What the task requires>
Look for the string "Identify" in the listing below and copy every line in which it appears.

Data supplied>
____________________
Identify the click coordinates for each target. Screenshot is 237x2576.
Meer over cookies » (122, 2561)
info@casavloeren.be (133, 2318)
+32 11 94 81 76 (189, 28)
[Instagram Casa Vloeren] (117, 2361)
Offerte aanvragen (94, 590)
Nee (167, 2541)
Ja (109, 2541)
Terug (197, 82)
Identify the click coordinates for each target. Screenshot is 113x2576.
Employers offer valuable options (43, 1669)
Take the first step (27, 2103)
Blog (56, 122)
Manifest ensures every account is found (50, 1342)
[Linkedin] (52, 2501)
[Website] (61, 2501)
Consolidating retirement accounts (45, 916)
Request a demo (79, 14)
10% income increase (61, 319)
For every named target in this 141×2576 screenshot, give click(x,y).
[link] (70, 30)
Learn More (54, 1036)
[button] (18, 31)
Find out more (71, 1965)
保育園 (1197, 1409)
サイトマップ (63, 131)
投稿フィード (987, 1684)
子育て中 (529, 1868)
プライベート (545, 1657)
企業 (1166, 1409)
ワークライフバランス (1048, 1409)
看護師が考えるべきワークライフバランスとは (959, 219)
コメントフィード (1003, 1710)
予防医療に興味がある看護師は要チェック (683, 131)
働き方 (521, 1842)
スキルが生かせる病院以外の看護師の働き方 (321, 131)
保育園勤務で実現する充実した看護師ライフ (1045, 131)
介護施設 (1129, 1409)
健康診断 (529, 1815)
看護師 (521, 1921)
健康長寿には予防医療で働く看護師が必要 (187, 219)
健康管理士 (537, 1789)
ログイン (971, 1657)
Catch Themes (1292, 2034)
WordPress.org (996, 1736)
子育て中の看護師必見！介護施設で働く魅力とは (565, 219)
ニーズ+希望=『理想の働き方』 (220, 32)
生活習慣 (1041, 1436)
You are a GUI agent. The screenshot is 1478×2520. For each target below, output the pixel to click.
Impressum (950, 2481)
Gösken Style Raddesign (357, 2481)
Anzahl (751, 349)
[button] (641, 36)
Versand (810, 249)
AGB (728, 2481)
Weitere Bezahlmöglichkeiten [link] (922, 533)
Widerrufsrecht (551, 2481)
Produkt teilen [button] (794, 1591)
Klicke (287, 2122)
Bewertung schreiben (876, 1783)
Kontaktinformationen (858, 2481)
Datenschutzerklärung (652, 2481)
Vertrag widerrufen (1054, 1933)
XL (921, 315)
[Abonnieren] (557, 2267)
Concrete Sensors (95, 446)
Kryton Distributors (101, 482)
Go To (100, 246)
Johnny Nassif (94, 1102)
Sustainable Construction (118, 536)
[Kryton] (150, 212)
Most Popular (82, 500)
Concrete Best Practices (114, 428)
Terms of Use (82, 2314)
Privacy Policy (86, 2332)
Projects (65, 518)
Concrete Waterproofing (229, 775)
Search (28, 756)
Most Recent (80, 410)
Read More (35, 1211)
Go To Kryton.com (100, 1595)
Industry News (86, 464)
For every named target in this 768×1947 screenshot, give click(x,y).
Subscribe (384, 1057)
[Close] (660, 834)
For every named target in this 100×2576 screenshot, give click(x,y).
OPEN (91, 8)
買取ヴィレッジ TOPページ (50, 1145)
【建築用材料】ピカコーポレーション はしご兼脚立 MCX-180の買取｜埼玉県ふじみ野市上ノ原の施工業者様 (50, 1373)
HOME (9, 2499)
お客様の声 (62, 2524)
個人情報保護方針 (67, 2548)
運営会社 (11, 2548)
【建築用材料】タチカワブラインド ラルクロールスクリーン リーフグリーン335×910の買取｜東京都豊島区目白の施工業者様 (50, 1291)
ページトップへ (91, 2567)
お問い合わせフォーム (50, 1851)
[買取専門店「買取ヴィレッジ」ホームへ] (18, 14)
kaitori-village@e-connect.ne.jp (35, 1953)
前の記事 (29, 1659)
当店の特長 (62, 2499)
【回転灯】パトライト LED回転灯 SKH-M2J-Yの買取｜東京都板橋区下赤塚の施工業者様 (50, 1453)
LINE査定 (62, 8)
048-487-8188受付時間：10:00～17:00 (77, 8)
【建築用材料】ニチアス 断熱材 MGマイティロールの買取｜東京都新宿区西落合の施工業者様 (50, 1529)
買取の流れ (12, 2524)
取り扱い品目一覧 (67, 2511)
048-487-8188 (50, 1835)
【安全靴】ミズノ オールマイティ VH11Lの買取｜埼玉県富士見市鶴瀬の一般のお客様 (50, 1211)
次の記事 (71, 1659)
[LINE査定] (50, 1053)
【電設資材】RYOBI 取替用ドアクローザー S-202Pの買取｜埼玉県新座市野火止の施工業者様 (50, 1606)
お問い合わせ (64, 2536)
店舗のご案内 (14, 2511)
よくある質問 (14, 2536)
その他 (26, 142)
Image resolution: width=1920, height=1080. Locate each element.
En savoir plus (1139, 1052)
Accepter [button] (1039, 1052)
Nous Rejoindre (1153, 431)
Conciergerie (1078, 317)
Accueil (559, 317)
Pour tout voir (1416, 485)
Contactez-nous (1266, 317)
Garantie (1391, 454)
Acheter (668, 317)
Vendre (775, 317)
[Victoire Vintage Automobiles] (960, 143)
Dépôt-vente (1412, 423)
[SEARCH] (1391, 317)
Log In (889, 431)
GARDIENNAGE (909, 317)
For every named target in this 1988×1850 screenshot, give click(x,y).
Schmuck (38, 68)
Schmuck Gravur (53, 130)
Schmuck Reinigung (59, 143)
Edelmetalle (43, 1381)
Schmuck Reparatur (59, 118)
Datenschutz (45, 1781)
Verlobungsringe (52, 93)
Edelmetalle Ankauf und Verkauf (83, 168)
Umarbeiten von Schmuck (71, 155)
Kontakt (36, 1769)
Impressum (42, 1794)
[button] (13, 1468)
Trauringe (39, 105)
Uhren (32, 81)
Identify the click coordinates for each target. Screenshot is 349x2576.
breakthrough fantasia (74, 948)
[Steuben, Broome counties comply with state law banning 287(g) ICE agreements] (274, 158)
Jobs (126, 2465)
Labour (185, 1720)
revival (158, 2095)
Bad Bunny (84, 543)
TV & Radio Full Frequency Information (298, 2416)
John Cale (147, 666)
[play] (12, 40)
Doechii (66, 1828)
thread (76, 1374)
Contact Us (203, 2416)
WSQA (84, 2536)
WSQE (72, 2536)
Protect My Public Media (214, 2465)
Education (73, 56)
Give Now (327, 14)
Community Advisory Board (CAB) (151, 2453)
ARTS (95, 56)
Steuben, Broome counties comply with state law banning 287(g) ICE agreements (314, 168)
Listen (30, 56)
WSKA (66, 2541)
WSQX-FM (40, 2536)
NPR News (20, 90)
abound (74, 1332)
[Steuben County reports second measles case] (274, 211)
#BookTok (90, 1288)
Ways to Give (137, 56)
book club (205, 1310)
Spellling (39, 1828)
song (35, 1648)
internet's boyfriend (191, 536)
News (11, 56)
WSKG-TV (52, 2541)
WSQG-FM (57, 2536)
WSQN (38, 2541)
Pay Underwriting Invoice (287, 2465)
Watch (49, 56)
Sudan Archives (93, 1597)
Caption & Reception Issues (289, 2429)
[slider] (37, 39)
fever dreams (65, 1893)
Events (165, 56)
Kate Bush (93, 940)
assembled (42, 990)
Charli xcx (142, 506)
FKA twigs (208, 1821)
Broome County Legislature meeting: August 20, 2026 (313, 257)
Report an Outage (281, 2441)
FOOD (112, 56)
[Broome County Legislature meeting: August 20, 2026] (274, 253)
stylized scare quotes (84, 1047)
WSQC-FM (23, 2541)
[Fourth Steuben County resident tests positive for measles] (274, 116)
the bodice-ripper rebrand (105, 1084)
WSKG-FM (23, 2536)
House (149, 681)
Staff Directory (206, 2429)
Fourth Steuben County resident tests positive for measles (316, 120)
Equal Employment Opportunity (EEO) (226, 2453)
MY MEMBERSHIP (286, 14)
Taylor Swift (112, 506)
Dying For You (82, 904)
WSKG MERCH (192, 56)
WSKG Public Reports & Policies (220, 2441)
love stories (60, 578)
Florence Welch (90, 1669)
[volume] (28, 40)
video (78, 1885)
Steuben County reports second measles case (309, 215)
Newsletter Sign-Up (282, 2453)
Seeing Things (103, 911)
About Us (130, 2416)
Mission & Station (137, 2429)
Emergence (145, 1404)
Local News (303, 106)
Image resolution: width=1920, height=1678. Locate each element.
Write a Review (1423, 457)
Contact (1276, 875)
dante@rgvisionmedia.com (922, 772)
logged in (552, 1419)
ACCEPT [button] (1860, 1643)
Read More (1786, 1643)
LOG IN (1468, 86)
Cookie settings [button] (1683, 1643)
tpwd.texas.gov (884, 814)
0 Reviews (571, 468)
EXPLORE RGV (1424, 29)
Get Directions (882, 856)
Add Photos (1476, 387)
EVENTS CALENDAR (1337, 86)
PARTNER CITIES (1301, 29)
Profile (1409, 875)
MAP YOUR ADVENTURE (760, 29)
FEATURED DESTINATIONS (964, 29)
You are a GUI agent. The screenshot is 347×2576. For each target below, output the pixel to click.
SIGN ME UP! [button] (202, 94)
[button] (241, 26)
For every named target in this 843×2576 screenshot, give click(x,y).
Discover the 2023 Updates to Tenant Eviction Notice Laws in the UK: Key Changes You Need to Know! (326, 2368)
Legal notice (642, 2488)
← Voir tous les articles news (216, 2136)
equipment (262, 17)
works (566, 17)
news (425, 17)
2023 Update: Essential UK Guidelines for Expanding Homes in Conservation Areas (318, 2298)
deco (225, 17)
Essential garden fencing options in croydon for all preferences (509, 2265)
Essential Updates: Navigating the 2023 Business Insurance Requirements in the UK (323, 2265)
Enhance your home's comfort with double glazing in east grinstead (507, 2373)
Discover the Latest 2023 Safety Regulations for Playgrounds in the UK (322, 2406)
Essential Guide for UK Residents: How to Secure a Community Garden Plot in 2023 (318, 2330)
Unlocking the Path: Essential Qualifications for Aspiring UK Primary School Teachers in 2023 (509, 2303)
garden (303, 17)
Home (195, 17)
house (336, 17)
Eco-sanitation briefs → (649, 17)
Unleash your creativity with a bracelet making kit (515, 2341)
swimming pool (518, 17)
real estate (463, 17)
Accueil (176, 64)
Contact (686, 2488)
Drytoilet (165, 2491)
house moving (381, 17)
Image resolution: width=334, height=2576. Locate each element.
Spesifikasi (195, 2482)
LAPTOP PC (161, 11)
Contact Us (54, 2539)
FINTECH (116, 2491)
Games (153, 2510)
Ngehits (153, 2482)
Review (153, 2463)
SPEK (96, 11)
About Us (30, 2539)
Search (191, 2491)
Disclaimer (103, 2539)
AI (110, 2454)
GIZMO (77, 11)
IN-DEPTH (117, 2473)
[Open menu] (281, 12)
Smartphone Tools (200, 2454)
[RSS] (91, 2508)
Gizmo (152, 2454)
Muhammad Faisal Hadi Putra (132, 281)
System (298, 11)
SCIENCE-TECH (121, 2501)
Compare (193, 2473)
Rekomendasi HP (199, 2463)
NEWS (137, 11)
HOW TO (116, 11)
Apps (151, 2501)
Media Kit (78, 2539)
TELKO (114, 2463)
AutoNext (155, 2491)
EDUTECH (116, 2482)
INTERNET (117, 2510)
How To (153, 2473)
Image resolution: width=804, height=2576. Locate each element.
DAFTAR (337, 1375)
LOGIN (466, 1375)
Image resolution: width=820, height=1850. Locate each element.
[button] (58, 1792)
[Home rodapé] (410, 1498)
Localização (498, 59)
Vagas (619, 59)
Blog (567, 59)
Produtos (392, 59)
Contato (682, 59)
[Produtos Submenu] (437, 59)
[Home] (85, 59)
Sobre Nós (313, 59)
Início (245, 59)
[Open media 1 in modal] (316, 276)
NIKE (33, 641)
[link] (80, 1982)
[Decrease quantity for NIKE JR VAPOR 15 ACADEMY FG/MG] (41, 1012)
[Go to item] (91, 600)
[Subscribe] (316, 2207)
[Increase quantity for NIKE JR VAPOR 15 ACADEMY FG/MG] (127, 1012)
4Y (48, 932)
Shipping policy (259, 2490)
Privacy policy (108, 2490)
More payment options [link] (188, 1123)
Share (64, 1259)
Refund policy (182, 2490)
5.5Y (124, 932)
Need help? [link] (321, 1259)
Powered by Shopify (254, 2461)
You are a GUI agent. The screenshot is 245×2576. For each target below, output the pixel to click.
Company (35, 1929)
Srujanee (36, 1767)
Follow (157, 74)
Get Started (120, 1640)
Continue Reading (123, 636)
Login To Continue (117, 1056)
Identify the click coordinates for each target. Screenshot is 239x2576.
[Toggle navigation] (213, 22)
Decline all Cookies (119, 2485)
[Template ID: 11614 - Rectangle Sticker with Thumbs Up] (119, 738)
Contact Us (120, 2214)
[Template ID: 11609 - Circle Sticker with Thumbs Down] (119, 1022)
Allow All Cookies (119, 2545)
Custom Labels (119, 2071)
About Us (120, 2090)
____________________
Solution to the exercise>
Identify the click coordinates for each target. Screenshot is 237x2576.
Identify the click coordinates for each target. Screenshot is 113x2576.
Identify the click coordinates for each target. Screenshot is 349x2576.
Identify the click coordinates for each target. Screenshot is 239x2576.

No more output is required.